● Data under study
━━━━

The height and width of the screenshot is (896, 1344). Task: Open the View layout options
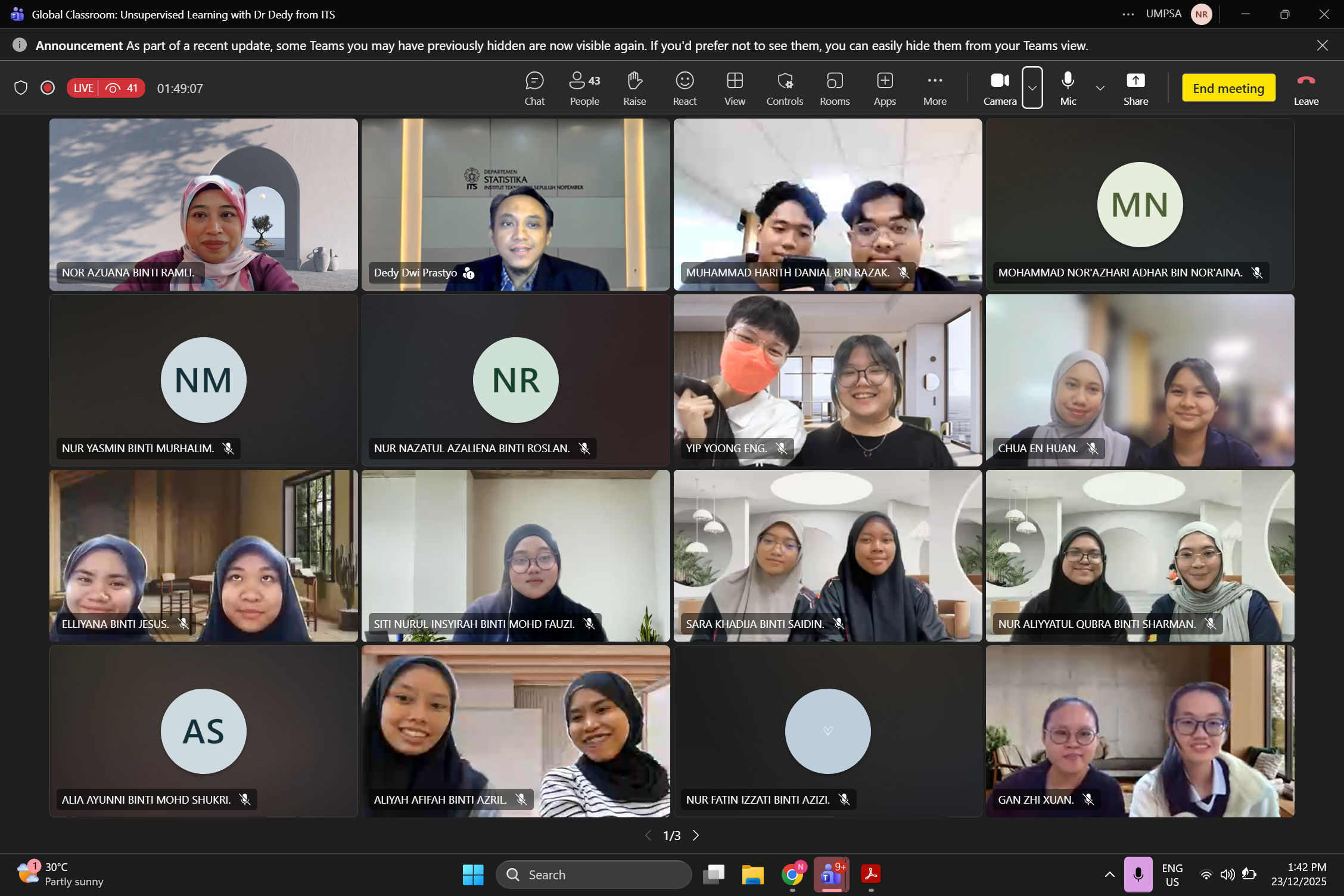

━━━━

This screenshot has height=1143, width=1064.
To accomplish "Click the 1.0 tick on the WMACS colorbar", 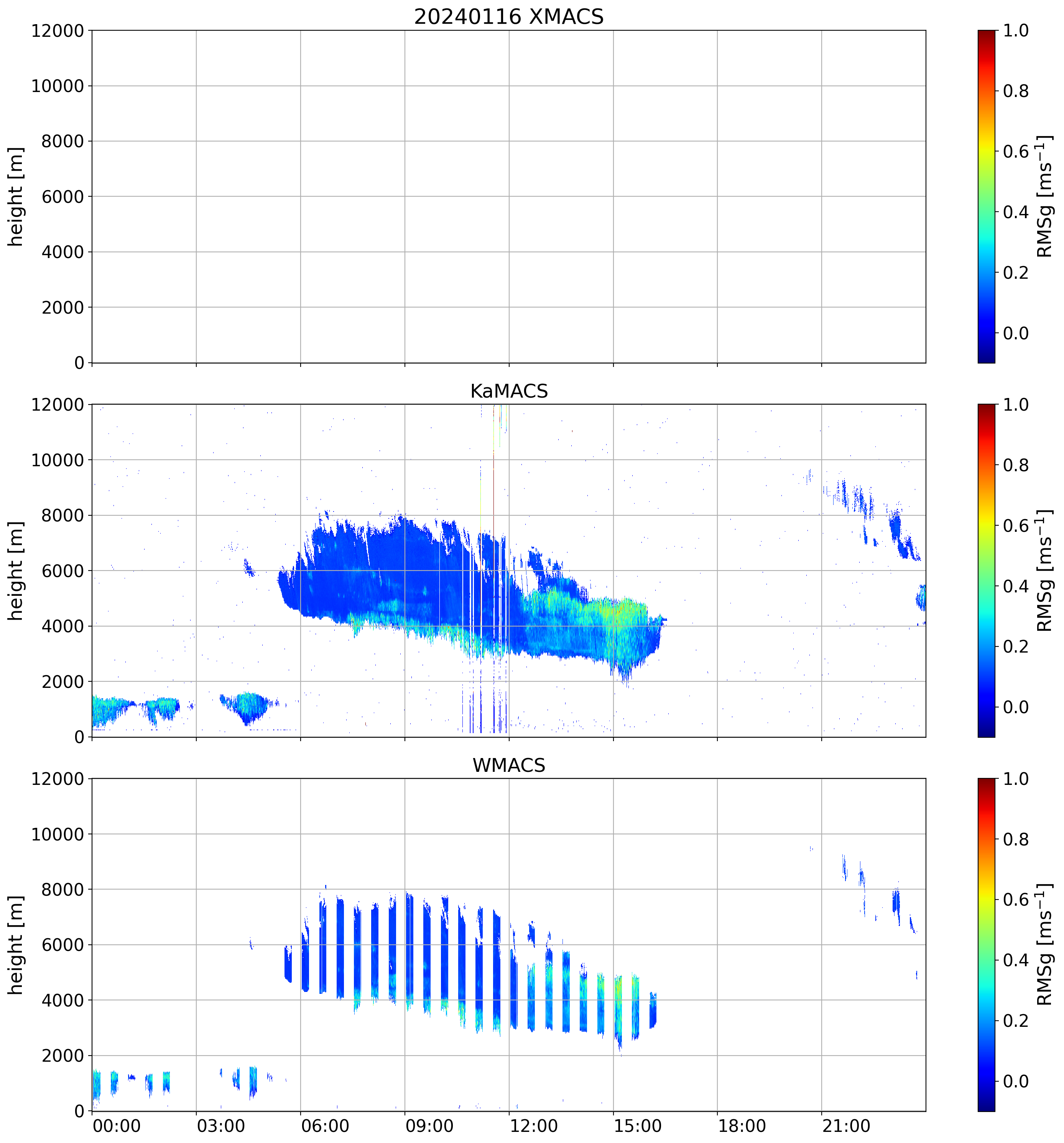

━━━━

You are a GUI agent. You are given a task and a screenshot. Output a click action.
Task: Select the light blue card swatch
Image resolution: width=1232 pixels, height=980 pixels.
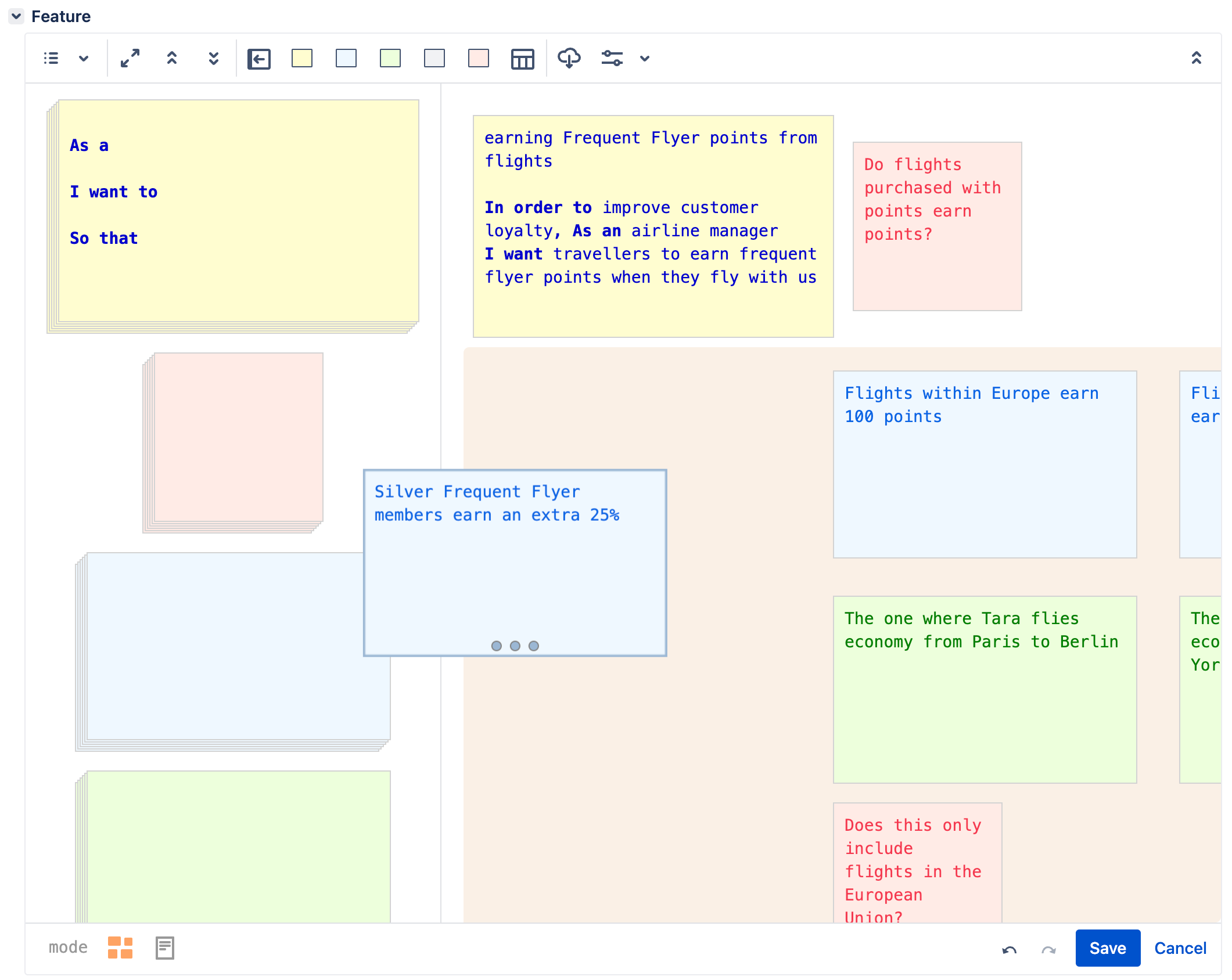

━━━━

● Task details
A clean copy is needed of the lines in the listing above from the one with "This screenshot has height=1143, width=1064." through the one with "the 1.0 tick", exact in every word and free of pictures.

● Result below
This screenshot has height=1143, width=1064.
To accomplish "Click the 1.0 tick on the WMACS colorbar", 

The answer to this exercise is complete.